A Seleção da Espanha levantou a taça de campeã da Copa do Mundo 2026, encerrando o torneio com uma campanha histórica. Pela primeira vez desde 1982, a Juventus não cedeu jogadores à seleção campeã, mas o clube italiano manteve a liderança no ranking de clubes que mais cederam campeões mundiais, com 27 jogadores em sete Copas diferentes, segundo levantamento do Gato Mestre.
Dos 27 campeões oriundos da Juventus, apenas cinco não foram campeões pela própria Itália. O segundo colocado é o Bayern de Munique, com 24 campeões, seguido pela Internazionale de Milão, com 21. O Barcelona, impulsionado pelo título espanhol, saltou da nona para a quarta posição, indo de 11 para 19 jogadores, ultrapassando Roma e Santos.
Itália lidera entre as ligas
O Campeonato Italiano é a liga que mais cedeu campeões mundiais, com 117 jogadores, concentrados principalmente entre as décadas de 1980 e 2000. Desde 1982, apenas a Espanha campeã em 2010 não teve jogadores de clubes italianos no elenco. O Brasil aparece em segundo lugar, com 90 campeões, todos brasileiros, seguido por Alemanha (84), Espanha (65) e Inglaterra (50).
“Venceu o time que teve postura de campeão”, analisou Felipe Melo sobre a Espanha. O técnico Luis de la Fuente destacou o coletivo como maior mérito da equipe campeã.

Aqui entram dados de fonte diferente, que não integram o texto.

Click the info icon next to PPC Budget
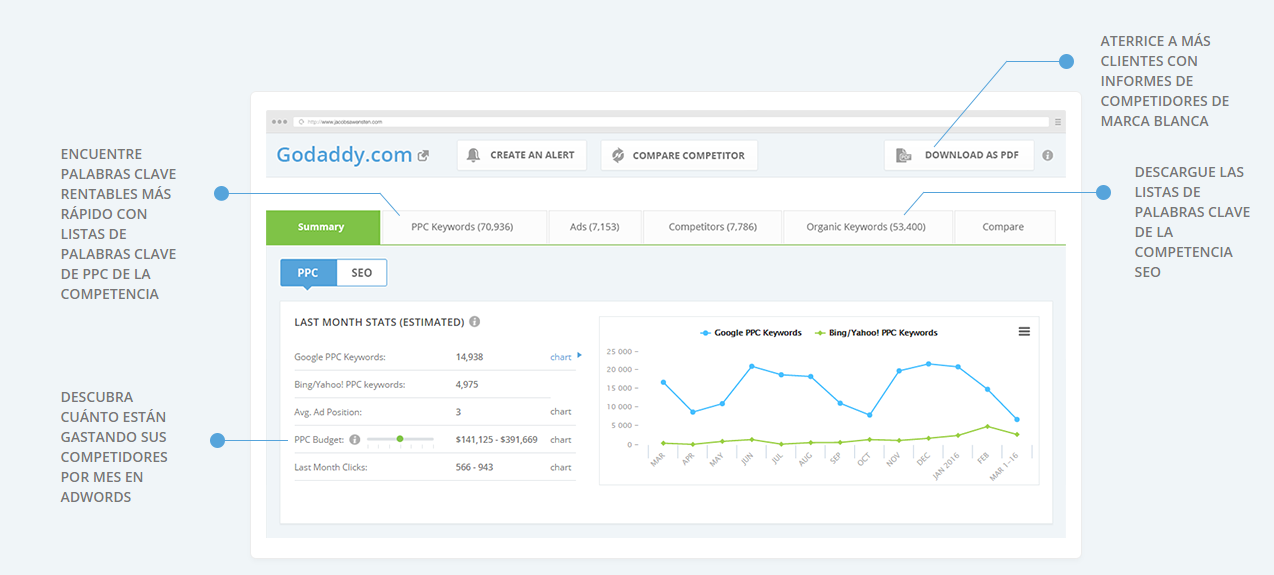The image size is (1274, 575). (355, 439)
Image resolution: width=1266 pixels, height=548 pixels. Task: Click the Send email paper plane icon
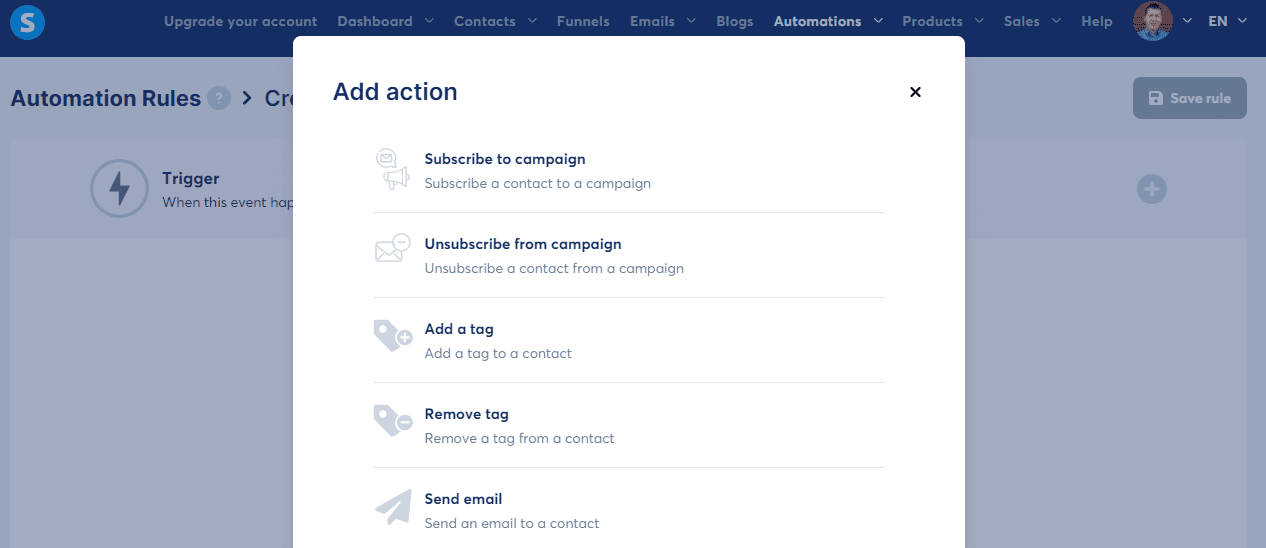(x=392, y=508)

Ranking completo de clubes
Confira os clubes com mais campeões mundiais: 1) Juventus (27), 2) Bayern de Munique (24), 3) Internazionale (21), 4) Barcelona (19), 5) Roma (17), 6) Santos (15), 7) Nacional-URU e Peñarol (14), 9) São Paulo (13), 10) Botafogo e Real Madrid (11), 12) Arsenal e Milan (10), 14) Atlético de Madrid, Colônia, Palmeiras e River Plate (9), 18) Corinthians, Fiorentina e PSG (8), 21) Borussia Dortmund, Flamengo, Fluminense e Independiente (7), 25) Borussia Mönchengladbach, Chelsea e Liverpool (6), 27) Athletic Bilbao, Bologna, Cruzeiro, Kaiserslautern, Lazio, Manchester United, Monaco, Olympique de Marselha, Schalke 04, Sevilla e Valencia (5), 39) Eintracht Frankfurt, Palermo, Tottenham e Vasco (4), 43) Auxerre, Bayer Leverkusen, Bella Vista, Cerro-URU, Grêmio, Huracán, Lyon, Manchester City, Portuguesa, Racing, Betis, Stuttgart, Talleres de Córdoba, Triestina, Villarreal, Werder Bremen e West Ham (3), 60) Argentinos Juniors, Atlético-MG, Bangu, Benfica, Blackpool, Boca Juniors, Central Español, Danubio, Deportivo La Coruña, Fortuna Düsseldorf, Genoa, Hamburgo, Leeds United, Napoli, Newell's Old Boys, Nuremberg, Parma, Rampla Juniors, Sampdoria, San Lorenzo, SpVgg Fürth, Udinese (2), 82) América-MEX, Aston Villa, Atlanta United, Atlético Nacional, Athletico-PR, Augsburg, Bordeaux, Brighton, Cagliari, Celta, Crystal Palace, Elche, Estudiantes, Everton, Ferro Carril Oeste, FK Pirmasens, Freiburg, FSV Frankfurt, Fulham, Hannover 96, KSV Hessen Kassel, Lecce, Leicester City, Livorno, Lucchese, Metz, Miramar Misiones, Montevideo Wanderers, Nantes, Olimpia, Pisa, Reggina, Rot-Weiss Essen, Sheffield Wednesday, Shimizu S-Pulse, Southampton, Torino, Vélez Sarsfield, Wolverhampton (1).
Metodologia do levantamento
O Gato Mestre, formado pelos jornalistas Arthur Sandes, Davi Barros, Felipe Tavares, Guilherme Maniaudet, Gustavo Figueiredo, Leandro Silva, Lorrayne Vieira (estagiária), Roberto Maleson, Rodrigo Breves e Valmir Storti, pelos cientistas de dados Bruno Benício e Vitor Patalano e pelo programador Gusthavo Macedo, contabilizou as equipes que os jogadores estavam quando foram convocados, referentes à temporada que fizeram. Para a Espanha campeã, considerou-se que Cucurella pertence ao Chelsea, e não ao Real Madrid, por ainda não ter atuado pelo clube madrilenho. Jogadores campeões em anos diferentes pelo mesmo clube são contabilizados múltiplas vezes; Pelé, por exemplo, aparece três vezes pelo Santos.